— Start —

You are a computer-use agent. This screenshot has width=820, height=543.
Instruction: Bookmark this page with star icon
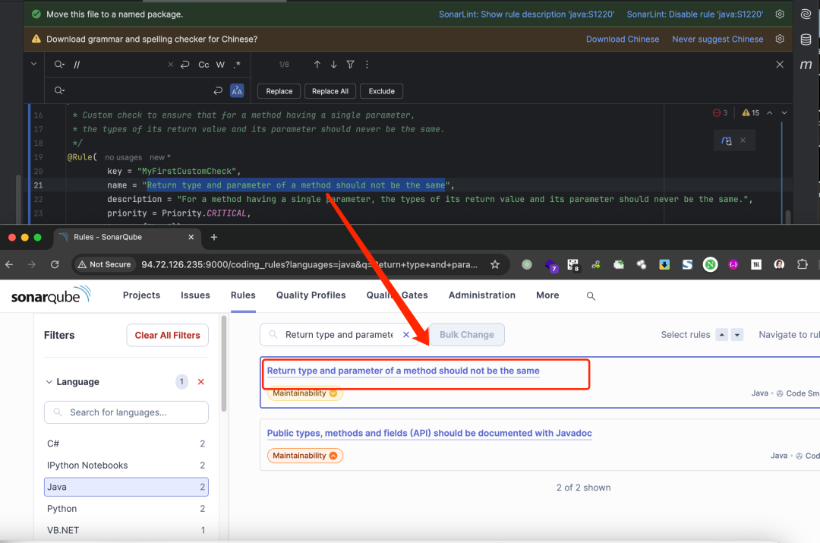[495, 264]
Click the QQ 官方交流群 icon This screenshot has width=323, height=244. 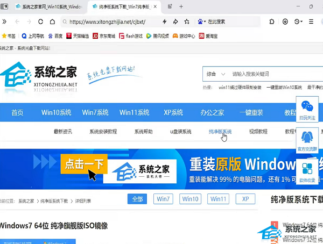pos(307,138)
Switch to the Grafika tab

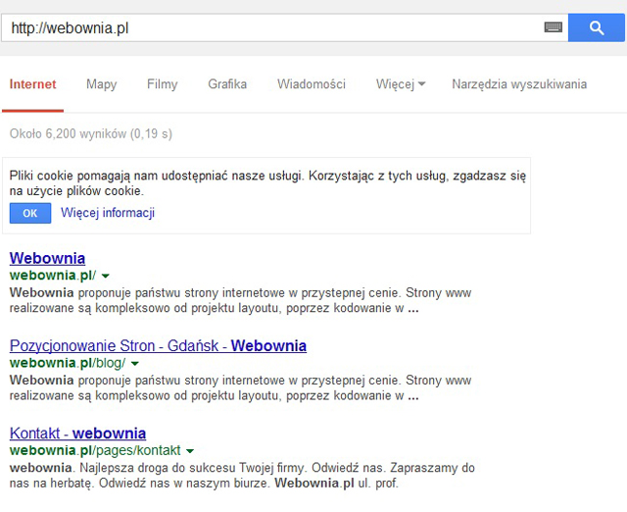pyautogui.click(x=227, y=84)
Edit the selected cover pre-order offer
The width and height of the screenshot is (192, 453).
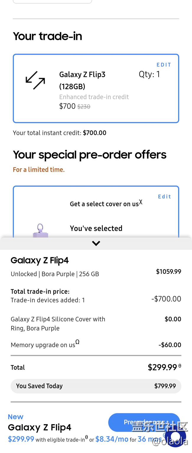tap(165, 197)
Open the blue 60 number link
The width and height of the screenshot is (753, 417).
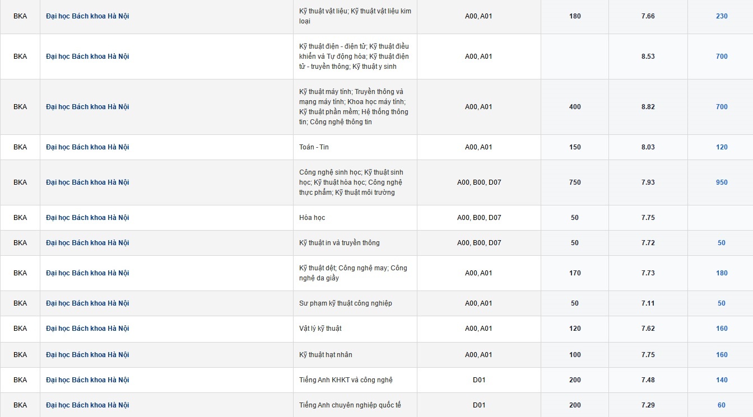click(722, 405)
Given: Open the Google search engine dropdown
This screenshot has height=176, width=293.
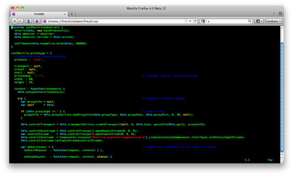Looking at the screenshot, I should (203, 21).
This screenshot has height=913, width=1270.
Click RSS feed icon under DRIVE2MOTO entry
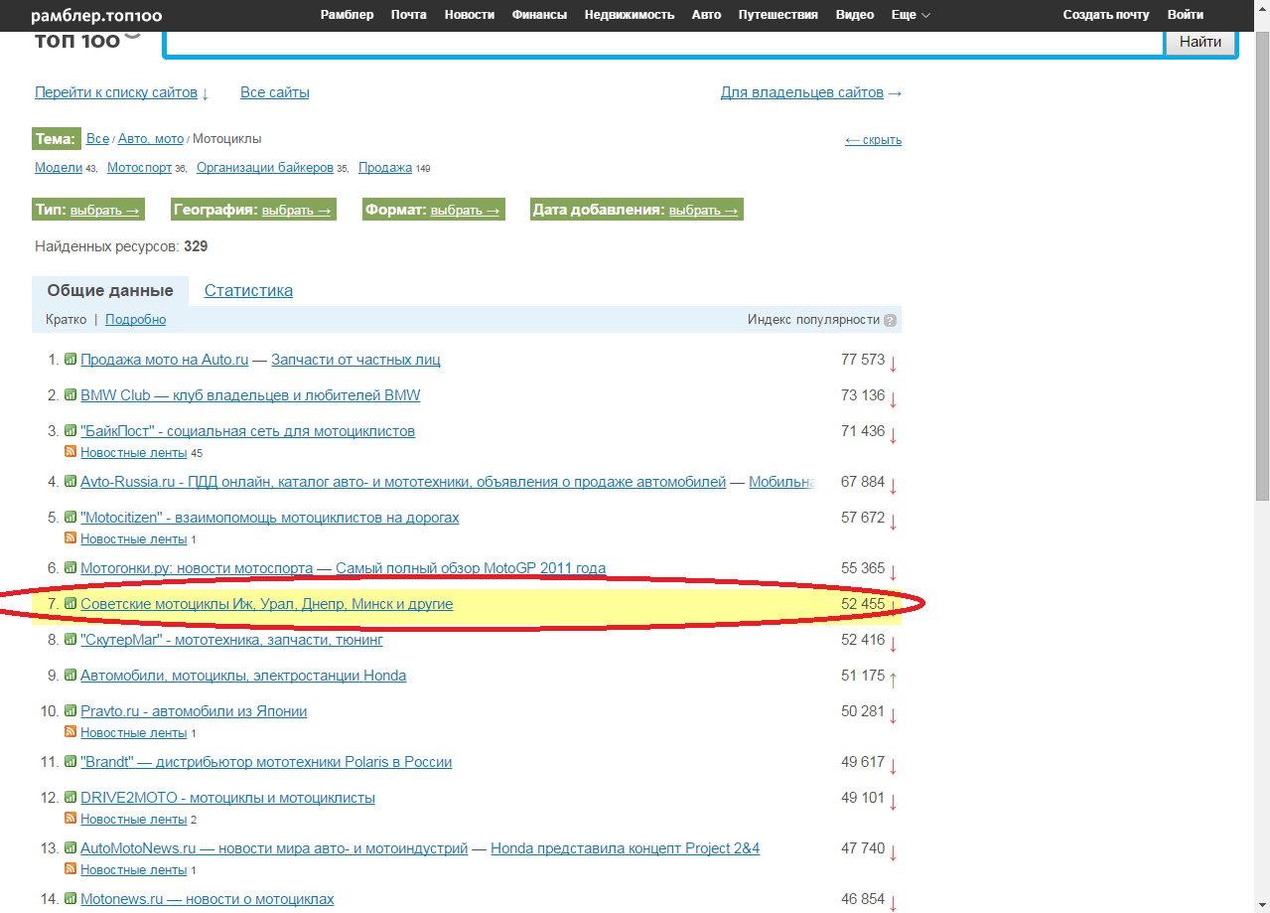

— End —

Show every line of the data above that contains the word "Open". Case counts.

Open the blue 60 number link
Given: Open the Google search engine dropdown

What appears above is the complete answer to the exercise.